• BRIEF:
Reproduce every one of the entries below word for word, without changing anything.

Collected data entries
* * *

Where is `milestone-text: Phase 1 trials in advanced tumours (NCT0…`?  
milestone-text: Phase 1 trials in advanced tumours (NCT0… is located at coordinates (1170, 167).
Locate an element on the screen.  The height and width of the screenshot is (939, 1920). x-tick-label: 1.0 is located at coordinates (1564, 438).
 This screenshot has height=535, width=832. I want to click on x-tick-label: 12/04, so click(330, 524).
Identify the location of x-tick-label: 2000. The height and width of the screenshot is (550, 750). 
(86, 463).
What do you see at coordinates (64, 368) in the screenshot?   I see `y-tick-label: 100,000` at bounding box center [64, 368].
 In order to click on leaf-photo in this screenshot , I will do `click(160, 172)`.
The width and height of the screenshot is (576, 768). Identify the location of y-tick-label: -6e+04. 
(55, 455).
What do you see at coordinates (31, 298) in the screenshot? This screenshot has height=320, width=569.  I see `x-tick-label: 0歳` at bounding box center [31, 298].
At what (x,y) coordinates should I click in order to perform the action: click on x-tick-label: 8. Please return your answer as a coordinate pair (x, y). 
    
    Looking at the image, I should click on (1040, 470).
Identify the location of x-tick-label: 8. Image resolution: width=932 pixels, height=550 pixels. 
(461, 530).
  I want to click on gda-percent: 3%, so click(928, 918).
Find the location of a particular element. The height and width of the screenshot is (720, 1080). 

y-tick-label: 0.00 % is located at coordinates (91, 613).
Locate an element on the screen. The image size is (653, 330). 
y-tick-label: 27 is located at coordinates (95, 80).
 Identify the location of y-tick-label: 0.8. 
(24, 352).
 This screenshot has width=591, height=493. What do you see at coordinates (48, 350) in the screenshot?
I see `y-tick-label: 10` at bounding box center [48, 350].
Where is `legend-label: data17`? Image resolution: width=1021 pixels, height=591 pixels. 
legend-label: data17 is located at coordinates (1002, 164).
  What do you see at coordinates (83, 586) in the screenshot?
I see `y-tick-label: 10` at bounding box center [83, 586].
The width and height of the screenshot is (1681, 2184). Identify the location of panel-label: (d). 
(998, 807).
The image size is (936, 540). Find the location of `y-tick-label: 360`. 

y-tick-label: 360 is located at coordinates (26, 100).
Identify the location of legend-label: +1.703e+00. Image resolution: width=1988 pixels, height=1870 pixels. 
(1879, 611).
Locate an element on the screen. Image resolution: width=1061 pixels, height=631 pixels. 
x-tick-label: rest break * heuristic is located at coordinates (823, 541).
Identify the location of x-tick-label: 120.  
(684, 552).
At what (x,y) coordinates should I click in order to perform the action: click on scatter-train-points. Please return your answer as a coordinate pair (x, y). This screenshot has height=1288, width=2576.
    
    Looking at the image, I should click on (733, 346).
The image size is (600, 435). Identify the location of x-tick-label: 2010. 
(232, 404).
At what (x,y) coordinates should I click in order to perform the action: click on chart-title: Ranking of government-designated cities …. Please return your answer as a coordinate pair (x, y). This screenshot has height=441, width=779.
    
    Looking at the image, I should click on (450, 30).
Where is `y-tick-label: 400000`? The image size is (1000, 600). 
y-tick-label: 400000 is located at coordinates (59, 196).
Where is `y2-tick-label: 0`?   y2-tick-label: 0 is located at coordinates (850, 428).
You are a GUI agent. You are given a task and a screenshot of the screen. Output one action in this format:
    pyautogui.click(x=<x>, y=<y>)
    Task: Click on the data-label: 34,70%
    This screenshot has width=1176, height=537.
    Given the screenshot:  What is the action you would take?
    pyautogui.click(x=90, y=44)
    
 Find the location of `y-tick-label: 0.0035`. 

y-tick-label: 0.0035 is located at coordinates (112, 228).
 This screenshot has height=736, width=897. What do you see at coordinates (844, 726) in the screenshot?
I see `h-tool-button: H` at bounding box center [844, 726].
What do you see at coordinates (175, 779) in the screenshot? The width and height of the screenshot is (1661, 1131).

* * *

• SOLUTION BELOW:
Where is `milestone-text: Phase 1 trials in advanced tumours (NCT0…`?  
milestone-text: Phase 1 trials in advanced tumours (NCT0… is located at coordinates (1170, 167).
Locate an element on the screen.  The height and width of the screenshot is (939, 1920). x-tick-label: 1.0 is located at coordinates (1564, 438).
 This screenshot has height=535, width=832. I want to click on x-tick-label: 12/04, so click(330, 524).
Identify the location of x-tick-label: 2000. The height and width of the screenshot is (550, 750). 
(86, 463).
What do you see at coordinates (64, 368) in the screenshot?   I see `y-tick-label: 100,000` at bounding box center [64, 368].
 In order to click on leaf-photo in this screenshot , I will do `click(160, 172)`.
The width and height of the screenshot is (576, 768). Identify the location of y-tick-label: -6e+04. 
(55, 455).
What do you see at coordinates (31, 298) in the screenshot? This screenshot has height=320, width=569.  I see `x-tick-label: 0歳` at bounding box center [31, 298].
At what (x,y) coordinates should I click in order to perform the action: click on x-tick-label: 8. Please return your answer as a coordinate pair (x, y). 
    
    Looking at the image, I should click on (1040, 470).
Identify the location of x-tick-label: 8. Image resolution: width=932 pixels, height=550 pixels. 
(461, 530).
  I want to click on gda-percent: 3%, so click(928, 918).
Find the location of a particular element. The height and width of the screenshot is (720, 1080). 

y-tick-label: 0.00 % is located at coordinates (91, 613).
Locate an element on the screen. The image size is (653, 330). 
y-tick-label: 27 is located at coordinates (95, 80).
 Identify the location of y-tick-label: 0.8. 
(24, 352).
 This screenshot has width=591, height=493. What do you see at coordinates (48, 350) in the screenshot?
I see `y-tick-label: 10` at bounding box center [48, 350].
Where is `legend-label: data17`? Image resolution: width=1021 pixels, height=591 pixels. 
legend-label: data17 is located at coordinates (1002, 164).
  What do you see at coordinates (83, 586) in the screenshot?
I see `y-tick-label: 10` at bounding box center [83, 586].
The width and height of the screenshot is (1681, 2184). Identify the location of panel-label: (d). 
(998, 807).
The image size is (936, 540). Find the location of `y-tick-label: 360`. 

y-tick-label: 360 is located at coordinates (26, 100).
Identify the location of legend-label: +1.703e+00. Image resolution: width=1988 pixels, height=1870 pixels. 
(1879, 611).
Locate an element on the screen. Image resolution: width=1061 pixels, height=631 pixels. 
x-tick-label: rest break * heuristic is located at coordinates (823, 541).
Identify the location of x-tick-label: 120.  
(684, 552).
At what (x,y) coordinates should I click in order to perform the action: click on scatter-train-points. Please return your answer as a coordinate pair (x, y). This screenshot has height=1288, width=2576.
    
    Looking at the image, I should click on (733, 346).
The image size is (600, 435). Identify the location of x-tick-label: 2010. 
(232, 404).
At what (x,y) coordinates should I click in order to perform the action: click on chart-title: Ranking of government-designated cities …. Please return your answer as a coordinate pair (x, y). This screenshot has height=441, width=779.
    
    Looking at the image, I should click on (450, 30).
Where is `y-tick-label: 400000`? The image size is (1000, 600). 
y-tick-label: 400000 is located at coordinates (59, 196).
Where is `y2-tick-label: 0`?   y2-tick-label: 0 is located at coordinates (850, 428).
You are a GUI agent. You are given a task and a screenshot of the screen. Output one action in this format:
    pyautogui.click(x=<x>, y=<y>)
    Task: Click on the data-label: 34,70%
    This screenshot has width=1176, height=537.
    Given the screenshot:  What is the action you would take?
    pyautogui.click(x=90, y=44)
    
 Find the location of `y-tick-label: 0.0035`. 

y-tick-label: 0.0035 is located at coordinates (112, 228).
 This screenshot has height=736, width=897. What do you see at coordinates (844, 726) in the screenshot?
I see `h-tool-button: H` at bounding box center [844, 726].
What do you see at coordinates (175, 779) in the screenshot? The width and height of the screenshot is (1661, 1131).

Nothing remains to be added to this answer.